En Aragón la matanza o “matacía” del cerdo ha sido una de las tradiciones familiares más arraigadas. Aunque la sociedad de hoy, sobre todo la urbana, ya no contempla ciertas prácticas y los hábitos de consumo han cambiado mucho, todavía hay hogares en Aragón que la mantienen. Quizá ha cambiado la forma de ejecución, pero el objetivo es el mismo: llenar la despensa de las familias después de un día intenso de trabajo en convivencia. Se aplican entonces antiguos procesos y fórmulas caseras, con herramientas reconocibles que no faltaban en ningún hogar, para aprovechar cada una de las partes de un animal del que se dice que no hay nada malo. Salen lomos, chorizos, longanizas, morcillas, etc.

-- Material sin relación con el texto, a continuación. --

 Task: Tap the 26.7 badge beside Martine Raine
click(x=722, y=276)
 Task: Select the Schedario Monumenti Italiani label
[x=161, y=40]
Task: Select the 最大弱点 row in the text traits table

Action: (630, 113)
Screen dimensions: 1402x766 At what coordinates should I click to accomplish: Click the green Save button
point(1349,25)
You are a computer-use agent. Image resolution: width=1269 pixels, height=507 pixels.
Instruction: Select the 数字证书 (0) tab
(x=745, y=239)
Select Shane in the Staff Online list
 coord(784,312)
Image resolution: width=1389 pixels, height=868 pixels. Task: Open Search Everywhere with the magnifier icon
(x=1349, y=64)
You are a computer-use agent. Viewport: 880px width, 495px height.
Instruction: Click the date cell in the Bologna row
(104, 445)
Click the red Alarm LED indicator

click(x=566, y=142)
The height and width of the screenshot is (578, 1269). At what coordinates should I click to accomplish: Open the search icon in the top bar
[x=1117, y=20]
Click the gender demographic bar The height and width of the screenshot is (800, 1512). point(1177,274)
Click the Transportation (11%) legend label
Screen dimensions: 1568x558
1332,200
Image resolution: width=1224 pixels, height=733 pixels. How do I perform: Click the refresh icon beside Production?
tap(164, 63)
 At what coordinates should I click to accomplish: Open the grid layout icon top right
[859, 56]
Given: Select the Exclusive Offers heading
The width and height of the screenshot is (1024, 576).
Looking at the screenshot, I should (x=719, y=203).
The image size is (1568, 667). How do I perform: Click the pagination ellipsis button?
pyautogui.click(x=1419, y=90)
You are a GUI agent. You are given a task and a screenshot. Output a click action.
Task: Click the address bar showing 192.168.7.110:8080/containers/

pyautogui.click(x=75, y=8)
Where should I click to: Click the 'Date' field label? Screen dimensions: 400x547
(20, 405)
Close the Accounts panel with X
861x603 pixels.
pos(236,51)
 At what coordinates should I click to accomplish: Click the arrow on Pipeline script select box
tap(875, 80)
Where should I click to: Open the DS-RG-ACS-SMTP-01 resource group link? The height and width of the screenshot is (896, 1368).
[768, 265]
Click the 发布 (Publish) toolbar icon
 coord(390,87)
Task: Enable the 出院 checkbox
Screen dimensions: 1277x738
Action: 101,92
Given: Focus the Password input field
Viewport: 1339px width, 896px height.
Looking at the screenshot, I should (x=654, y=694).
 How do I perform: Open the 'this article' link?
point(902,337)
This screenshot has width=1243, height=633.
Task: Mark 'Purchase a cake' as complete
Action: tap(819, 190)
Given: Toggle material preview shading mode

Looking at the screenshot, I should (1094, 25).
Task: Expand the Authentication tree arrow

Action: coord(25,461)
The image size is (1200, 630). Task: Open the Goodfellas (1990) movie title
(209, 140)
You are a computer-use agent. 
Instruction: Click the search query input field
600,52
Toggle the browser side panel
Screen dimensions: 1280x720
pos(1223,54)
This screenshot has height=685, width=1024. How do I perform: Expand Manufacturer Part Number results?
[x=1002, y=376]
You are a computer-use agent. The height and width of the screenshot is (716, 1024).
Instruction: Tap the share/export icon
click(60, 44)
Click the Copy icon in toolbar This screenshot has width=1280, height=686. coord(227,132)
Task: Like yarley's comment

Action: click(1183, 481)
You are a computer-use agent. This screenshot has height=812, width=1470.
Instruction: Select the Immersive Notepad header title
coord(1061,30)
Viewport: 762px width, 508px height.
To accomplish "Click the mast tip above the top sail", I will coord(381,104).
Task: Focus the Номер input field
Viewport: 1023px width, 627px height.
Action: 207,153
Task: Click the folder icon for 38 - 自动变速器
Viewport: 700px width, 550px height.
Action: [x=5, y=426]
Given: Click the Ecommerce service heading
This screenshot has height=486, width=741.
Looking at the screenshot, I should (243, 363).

En realidad la matacía comenzaba con la compra del cerdo. Porque aunque había quien adquiría el animal ya crecido, con el tamaño y el peso justo para ser sacrificado, otras muchas familias preferían criarlo. Compraban su cerdo en las ferias de primavera, todavía en forma de lechón. Así no sólo se ahorraban un dinero, sino que podían controlar la alimentación y el proceso de engorde de lo que se iban a comer.
En el pasado había otras cosas a tener en cuenta antes de la matacía. Era importante apalabrar al matachín, ya que matar y despedazar adecuadamente a un cerdo de considerable tamaño nunca ha resultado fácil y, en cierta forma, “tiene su arte”. Además había que avisar al Ayuntamiento, pues lo normal era pagar un impuesto de pesos y medidas.
Lo habitual hoy en día es estar obligado a hacerlo en un matadero, con personas y material preparados para ello. Se impone la sanidad alimentaria, aunque hace muchos años que en las matacías tradicionales se daba cuenta al veterinario de la carne con muestras de partes escogidas. “La prueba” era otro paso convertido en costumbre. De hecho, el veredicto del facultativo, generalmente al mediodía, era el paso previo a empezar a comerse las primeras piezas del cerdo.